Role and Responsibility of Each Partner

- Drugs & Diagnostics for Tropical Diseases (DDTD) will provide project management and collaborate with partners to ensure all Milestones are met. Furthermore, DDTD will optimize and evaluate the diagnostic performance of the SsRT+ prototypes and transfer the final design-locked candidate rapid test to manufacturing process development. All experimental procedures, as well as chemical, biochemical, biophysical, and clinical data, will be recorded by DDTD in its ISO-13845:2016 certified quality management system.

- Medical & Biological Laboratories Co., Ltd. (MBL) will be responsible for producing S. stercoralis antigen rNIE and an IgG4-anti-NIE positive control antibody, as well as maintaining any records necessary to reproduce the expression and purification of these key biological resources in view of future ISO-13485 compliant test manufacturing.

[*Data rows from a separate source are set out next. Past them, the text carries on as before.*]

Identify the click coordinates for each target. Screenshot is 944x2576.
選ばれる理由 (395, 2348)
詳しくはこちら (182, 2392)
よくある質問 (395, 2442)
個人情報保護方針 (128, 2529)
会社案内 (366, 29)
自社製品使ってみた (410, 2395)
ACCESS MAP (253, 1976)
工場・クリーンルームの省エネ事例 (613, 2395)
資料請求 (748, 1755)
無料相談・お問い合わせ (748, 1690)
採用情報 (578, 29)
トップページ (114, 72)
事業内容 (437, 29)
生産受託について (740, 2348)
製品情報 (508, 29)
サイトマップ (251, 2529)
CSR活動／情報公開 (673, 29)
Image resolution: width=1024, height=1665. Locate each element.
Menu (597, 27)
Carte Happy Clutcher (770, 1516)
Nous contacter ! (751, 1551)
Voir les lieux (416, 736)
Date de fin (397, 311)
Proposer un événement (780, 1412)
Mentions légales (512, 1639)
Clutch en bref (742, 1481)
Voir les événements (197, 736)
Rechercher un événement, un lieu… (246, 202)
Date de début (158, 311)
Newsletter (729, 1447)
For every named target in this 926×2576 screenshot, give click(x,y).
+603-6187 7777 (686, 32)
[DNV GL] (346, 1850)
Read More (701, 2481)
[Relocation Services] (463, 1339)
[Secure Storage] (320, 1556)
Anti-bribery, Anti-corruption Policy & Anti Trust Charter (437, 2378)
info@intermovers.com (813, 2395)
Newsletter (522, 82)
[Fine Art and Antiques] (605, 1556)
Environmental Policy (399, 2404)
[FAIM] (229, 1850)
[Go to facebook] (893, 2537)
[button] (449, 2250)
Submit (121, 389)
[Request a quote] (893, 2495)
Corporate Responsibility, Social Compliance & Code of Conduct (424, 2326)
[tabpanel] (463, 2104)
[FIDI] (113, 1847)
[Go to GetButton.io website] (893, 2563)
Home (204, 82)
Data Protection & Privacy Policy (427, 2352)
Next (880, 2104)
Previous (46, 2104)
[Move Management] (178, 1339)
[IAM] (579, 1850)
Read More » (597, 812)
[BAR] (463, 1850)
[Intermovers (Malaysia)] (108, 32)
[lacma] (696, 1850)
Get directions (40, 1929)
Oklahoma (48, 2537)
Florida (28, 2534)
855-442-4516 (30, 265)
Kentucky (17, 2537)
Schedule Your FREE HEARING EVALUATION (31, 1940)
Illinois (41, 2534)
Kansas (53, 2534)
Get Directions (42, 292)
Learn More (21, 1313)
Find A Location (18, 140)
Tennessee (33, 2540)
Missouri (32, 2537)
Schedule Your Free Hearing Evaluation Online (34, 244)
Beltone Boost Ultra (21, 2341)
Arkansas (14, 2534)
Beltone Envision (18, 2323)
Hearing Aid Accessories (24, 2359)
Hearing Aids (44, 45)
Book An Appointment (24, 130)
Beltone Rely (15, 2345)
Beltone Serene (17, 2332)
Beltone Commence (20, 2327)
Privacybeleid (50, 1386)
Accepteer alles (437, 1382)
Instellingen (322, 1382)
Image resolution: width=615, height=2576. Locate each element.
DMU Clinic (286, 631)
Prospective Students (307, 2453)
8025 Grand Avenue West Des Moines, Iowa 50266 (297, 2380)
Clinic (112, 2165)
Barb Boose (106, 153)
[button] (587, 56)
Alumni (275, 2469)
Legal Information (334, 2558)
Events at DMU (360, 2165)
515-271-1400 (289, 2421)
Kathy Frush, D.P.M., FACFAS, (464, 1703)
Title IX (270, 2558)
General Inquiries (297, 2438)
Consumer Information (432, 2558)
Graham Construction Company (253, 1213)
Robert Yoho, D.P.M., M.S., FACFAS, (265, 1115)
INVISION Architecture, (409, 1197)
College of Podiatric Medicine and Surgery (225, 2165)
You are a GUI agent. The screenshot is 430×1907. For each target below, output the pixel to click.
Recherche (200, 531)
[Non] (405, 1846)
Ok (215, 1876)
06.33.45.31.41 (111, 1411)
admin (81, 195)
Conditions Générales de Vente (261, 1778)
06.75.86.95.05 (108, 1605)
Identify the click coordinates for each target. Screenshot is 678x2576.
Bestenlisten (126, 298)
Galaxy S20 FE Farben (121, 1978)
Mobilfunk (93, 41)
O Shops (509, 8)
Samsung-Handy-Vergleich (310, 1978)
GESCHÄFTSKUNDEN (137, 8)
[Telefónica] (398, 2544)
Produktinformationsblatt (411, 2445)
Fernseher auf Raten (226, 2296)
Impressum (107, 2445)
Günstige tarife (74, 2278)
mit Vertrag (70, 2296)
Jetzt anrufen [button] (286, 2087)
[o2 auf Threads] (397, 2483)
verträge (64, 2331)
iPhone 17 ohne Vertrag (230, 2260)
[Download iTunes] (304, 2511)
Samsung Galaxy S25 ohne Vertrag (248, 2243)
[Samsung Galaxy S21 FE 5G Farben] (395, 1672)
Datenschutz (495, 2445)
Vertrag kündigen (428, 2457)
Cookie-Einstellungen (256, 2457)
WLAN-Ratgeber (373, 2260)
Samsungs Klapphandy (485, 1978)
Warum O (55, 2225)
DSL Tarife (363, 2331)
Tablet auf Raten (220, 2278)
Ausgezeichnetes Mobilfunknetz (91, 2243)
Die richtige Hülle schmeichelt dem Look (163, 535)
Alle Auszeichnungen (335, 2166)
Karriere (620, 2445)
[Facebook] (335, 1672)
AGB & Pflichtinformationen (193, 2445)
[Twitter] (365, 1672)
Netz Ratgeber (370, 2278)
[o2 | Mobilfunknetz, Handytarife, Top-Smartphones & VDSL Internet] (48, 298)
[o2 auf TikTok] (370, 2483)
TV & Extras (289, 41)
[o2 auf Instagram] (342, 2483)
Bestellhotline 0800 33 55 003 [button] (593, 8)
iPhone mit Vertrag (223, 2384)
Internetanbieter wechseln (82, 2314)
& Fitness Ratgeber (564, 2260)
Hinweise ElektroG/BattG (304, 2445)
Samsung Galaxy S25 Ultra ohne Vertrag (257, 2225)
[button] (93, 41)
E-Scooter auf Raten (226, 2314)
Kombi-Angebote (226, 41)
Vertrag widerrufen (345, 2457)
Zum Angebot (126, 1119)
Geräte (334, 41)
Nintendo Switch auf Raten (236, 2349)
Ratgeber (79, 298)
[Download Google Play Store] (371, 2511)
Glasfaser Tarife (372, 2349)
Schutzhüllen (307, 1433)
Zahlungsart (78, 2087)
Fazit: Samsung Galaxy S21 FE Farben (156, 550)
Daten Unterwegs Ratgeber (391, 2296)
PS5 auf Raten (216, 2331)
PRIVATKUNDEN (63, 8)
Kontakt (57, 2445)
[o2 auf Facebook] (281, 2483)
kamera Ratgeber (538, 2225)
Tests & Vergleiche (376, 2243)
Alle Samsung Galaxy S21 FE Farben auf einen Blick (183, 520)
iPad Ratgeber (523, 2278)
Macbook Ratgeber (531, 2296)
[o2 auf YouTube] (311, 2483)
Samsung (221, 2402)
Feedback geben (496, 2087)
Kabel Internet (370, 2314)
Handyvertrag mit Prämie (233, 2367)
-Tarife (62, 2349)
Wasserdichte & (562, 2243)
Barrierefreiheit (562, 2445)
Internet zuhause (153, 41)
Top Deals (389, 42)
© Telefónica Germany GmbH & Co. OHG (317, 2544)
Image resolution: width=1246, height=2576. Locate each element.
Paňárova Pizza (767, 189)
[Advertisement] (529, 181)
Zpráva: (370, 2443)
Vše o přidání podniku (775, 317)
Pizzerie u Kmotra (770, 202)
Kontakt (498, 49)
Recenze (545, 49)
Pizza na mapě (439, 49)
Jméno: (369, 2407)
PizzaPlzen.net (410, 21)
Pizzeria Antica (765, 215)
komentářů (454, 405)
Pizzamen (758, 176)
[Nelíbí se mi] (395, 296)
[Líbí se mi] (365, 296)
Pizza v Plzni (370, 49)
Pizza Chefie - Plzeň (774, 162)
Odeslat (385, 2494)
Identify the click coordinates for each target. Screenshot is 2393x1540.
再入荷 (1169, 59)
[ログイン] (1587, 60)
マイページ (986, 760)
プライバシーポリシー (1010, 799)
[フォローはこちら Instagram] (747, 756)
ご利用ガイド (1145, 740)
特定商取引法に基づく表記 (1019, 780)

- IRCCS Sacro Cuore Don Calabria Hospital (IRCCS) will evaluate the diagnostic performance of SsRT+ using a unique sample collection from individuals infected with S. stercoralis and other parasites, especially helminths, including filarial species, Schistosoma spp, Toxocara spp, and soil-transmitted helminths, as well as intestinal protozoa, Plasmodium spp, Toxoplasma gondii, and others.

- QIMR Berghofer Medical Research Institute (QIMR) will lead the field evaluation of SsRT+ in baseline and follow-up surveys in Australia involving around 1,400 indigenous individuals from the remote endemic regions of Milingimbi and Gapuwiyak.

- Mundo Sano will lead the field evaluation of SsRT+ in Argentina, involving around 300 individuals from the regions of Orán (Salta) and Iguazú (Misiones).

- Big Eye Diagnostics, Inc. (BEDx) will be responsible for validating DDTD’s manufacturing SOPs and QC protocols by producing three pilot lots of 10-20’000 units of SsRT+ and quantifying inter-lot consistency. In the long term, BEDx will become the manufacturer of SsRT+.

In addition to the referenced Collaboration Partners, Prof. R. Noordin, the developer of SsRapid and a world-renowned expert in strongyloidiasis, is the key consultant and a full member of the team.